## What you need to do
A) Which people does the passage on the county's rollover funds name? List all of them.
B) Extend the passage on the county's rollover funds from where it stops.

## Reading passage
A key difference, however, is the county’s decision to do away with rollover funds in March 2021, shortly after Commissioners Court approved the county budget that year.
Some constables said they submitted their annual budget requests based on the assumption they would retain their rollover funds, only to later discover otherwise. Republican Commissioner Jack Cagle, a critic of the move, has compared the situation to stealing someone’s savings right before their bills are due at the end of the month.
“Now I don’t have the money to pay my bills when the next month rolls around,” Cagle said. “I think that that was not fair to those who are dependent upon their rollover (funds) to come in and take, in essence, their savings account away from them.”
County budget officials note they allowed each department, including constables, to retain unspent funds last year for specific proposals and demonstrated needs, as long as they were used for one-time expenses. They were not allowed to use the funds to pay for personnel, as some constables regularly had done.
When the county ended the rollover policy last year, the eight constables had a collective $18.9 million in unspent funds, mostly accumulated over multiple years, according to the Office of the County Administrator. They requested about $5 million in one-time expenses out of those funds, all of which were approved, while the rest were returned to the county, County Administrator David Berry said.
Most of the remaining funds came from Republican Constables Mark Herman and Ted Heap, who later filed the complaint that sparked Hegar to weigh in on the issue.
During a court meeting last year, Hidalgo said the policy change was intended in part to end the practice of departments using rollover money to fund baseline operations, including hiring personnel, outside the traditional budgeting process.
“The problem is, if we allow folks to fill unfunded positions that have not been approved as part of the budget, and retroactively say, hey, now I want you to make them permanent, it sets a terrible precedent,” Hidalgo said. “… We cannot set a precedent where folks fill positions that are unfunded, and then expect us to fund them, and if we don’t you call it defunding the police.”

## Data to examine
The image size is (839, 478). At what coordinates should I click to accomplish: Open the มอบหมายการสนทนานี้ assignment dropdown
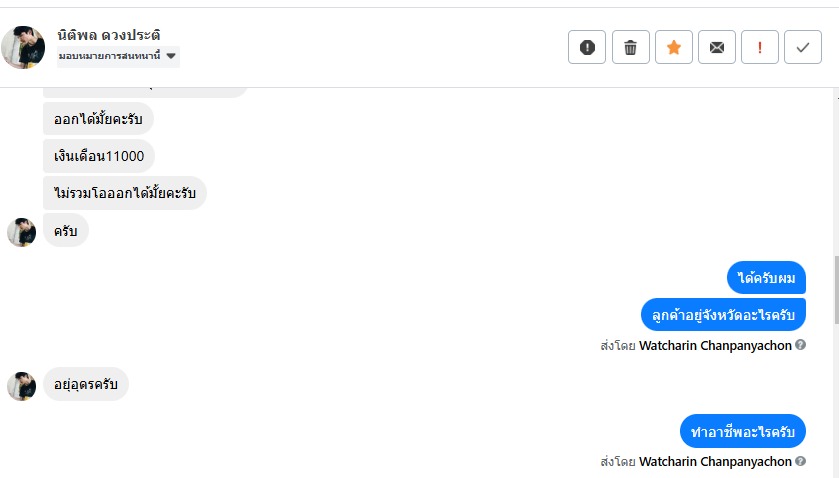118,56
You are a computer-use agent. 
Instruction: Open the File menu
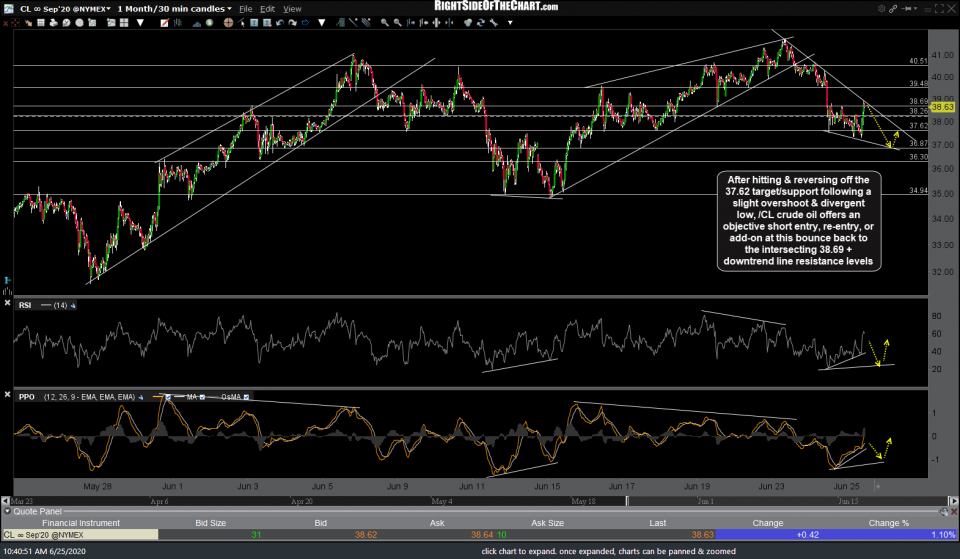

--

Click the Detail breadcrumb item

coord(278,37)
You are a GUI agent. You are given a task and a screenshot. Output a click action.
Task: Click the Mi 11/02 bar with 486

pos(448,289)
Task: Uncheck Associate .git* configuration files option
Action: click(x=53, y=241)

--

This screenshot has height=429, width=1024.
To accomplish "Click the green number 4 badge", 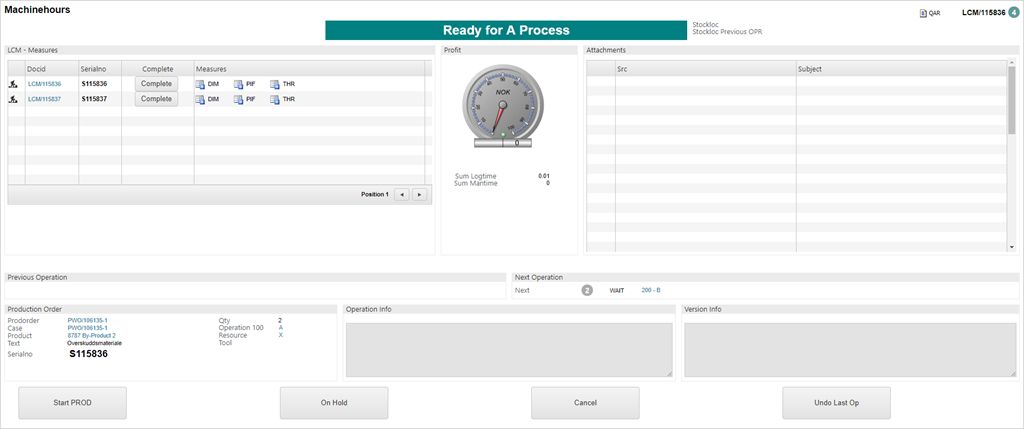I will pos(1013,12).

## Answers given
A) Jack Cagle, David Berry, Mark Herman, Ted Heap, Hegar, Hidalgo

B)
Hidalgo and county budget officials also said Harris County largely was an outlier in allowing departments to keep unspent funds for future budgeting cycles. In a memo last year outlining the change, Berry said some departments were not filling all their funded positions so they could increase their rollover amount.
Commissioners exempt
Former county judge Ed Emmett, a Republican whom Hidalgo unseated in 2018, said he favored the use of rollover budgeting because he thought it incentivized fiscal discipline among departments and discouraged end-of-year spending sprees on unneeded items.
He also took a swing at Hidalgo and Democratic Commissioners Rodney Ellis and Adrian Garcia, without mentioning the latter two by name, for preserving their own rollover funds in the county budget.
“I think Judge Hidalgo and the Democrats would be on firmer ground if they’d done away with their own rollover budgets,” Emmett said. “I mean, how can they say that? It’s an absurd argument to say, oh, rollovers are terrible, but we kept ours. Really?”
Hidalgo and all four commissioners are exempt from the policy change. The proposed county budget for next fiscal year estimates Hidalgo will carry over less than $1 million, while the four commissioners would retain at least $85 million in combined unspent funds.
Emmett said he sides with Mealer and other Republicans who argue the county should be spending more on law enforcement, but he also took issue with Hegar’s intervention in the budgeting process.
“I don’t think the state helps by getting involved, is all I’m saying,” he said. “I think that’s something that the local residents can pick up on.”